United: This is, of course, the real problem. They are just barely united and unless there is something to suggest that they will be recognized by the Anglican Communion as a province, they are having to hang their Anglican hat on secondary hooks. Some member bodies in the ACNA federation have "dual" connections, one connection to ACNA and the other to another National or Regional Church of the Anglican Communion. Others, The Reformed Episcopal Church, for example, do not. Those who are a bit nervous about their continued relation to a church in the Anglican Communion will remain nervous so long as ACNA is not recognized. Then there is the matter of the ordination of women, as yet unresolved. It takes an amazing amount of intellectual juggling to allow the ordination of women as priests and disallow their ordination as bishops. Not all member churches of ACNA's federation will want to keep those balls in the air. Alternately, those churches not at all interested in women's ordination will keep saying they were right - disallowing ordination to women at all is the only way to go. So, on the matter of being "united," the jury is still out, and likely to remain so.
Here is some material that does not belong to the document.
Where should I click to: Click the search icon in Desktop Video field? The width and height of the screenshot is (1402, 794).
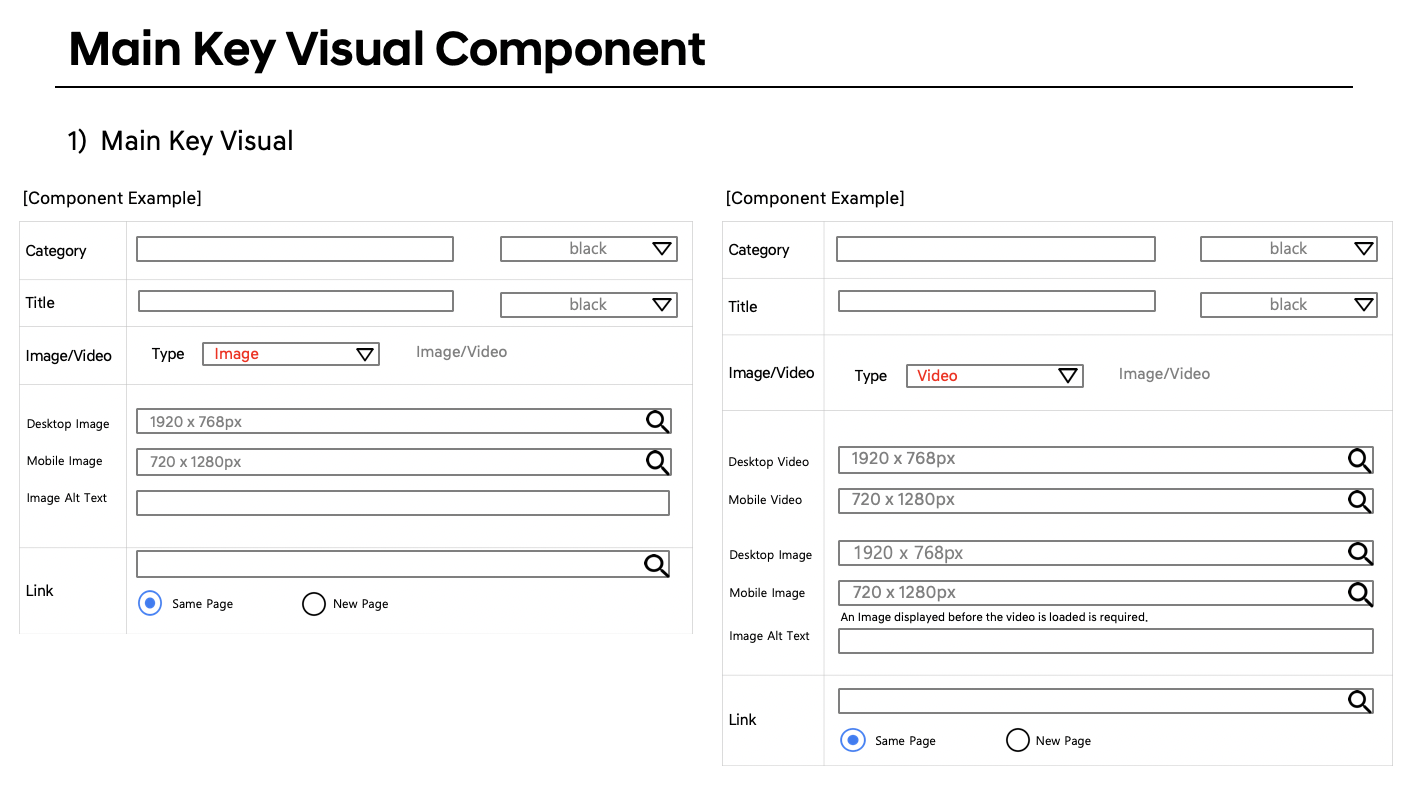[x=1360, y=460]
Meanwhile, ACNA's leadership has also tested out words and phrases that might also make it into the description of ACNA's future form. An Anglicans Ablaze blog notes, "In his address to the inaugural ACNA Provincial Assembly Archbishop Duncan described the ACNA as “truly evangelical, truly Catholic, and truly Pentecostal.” So there the descriptors, evangelical, catholic, and pentecostal are used
Frankly I am glad to see an Anglican body willing to consider itself "pentecostal." Anglicans are pentecostal, but its harder for us to say than then to use the word "evangelism." We should all be using that word more often, and with greater clarity of purpose.
Of course the problem with the Archbishop is that the says, "truly evangelical, truly Catholic, and truly Pentecostal." My guess he means truly those things as opposed to The Episcopal Church which is not so truly whatever.
How is ACNA doing? Doing what it can. It is apparently trying to use the right words to be inclusive in its own way - after all who can be against being biblical, missionary, united, evangelical, catholic and pentecostal? If you are any one of those might not ACNA be attractive?
The problem is ACNA still primarily identifies itself by what it is against, it is "truly" Anglican as opposed to the unChristian Episcopal Church. But aside from being a particularly conservative blend of the descriptors listed above it has nothing much to say. There is no final unity in negation, and barring negation what is ACNA saying that is particularly of interest?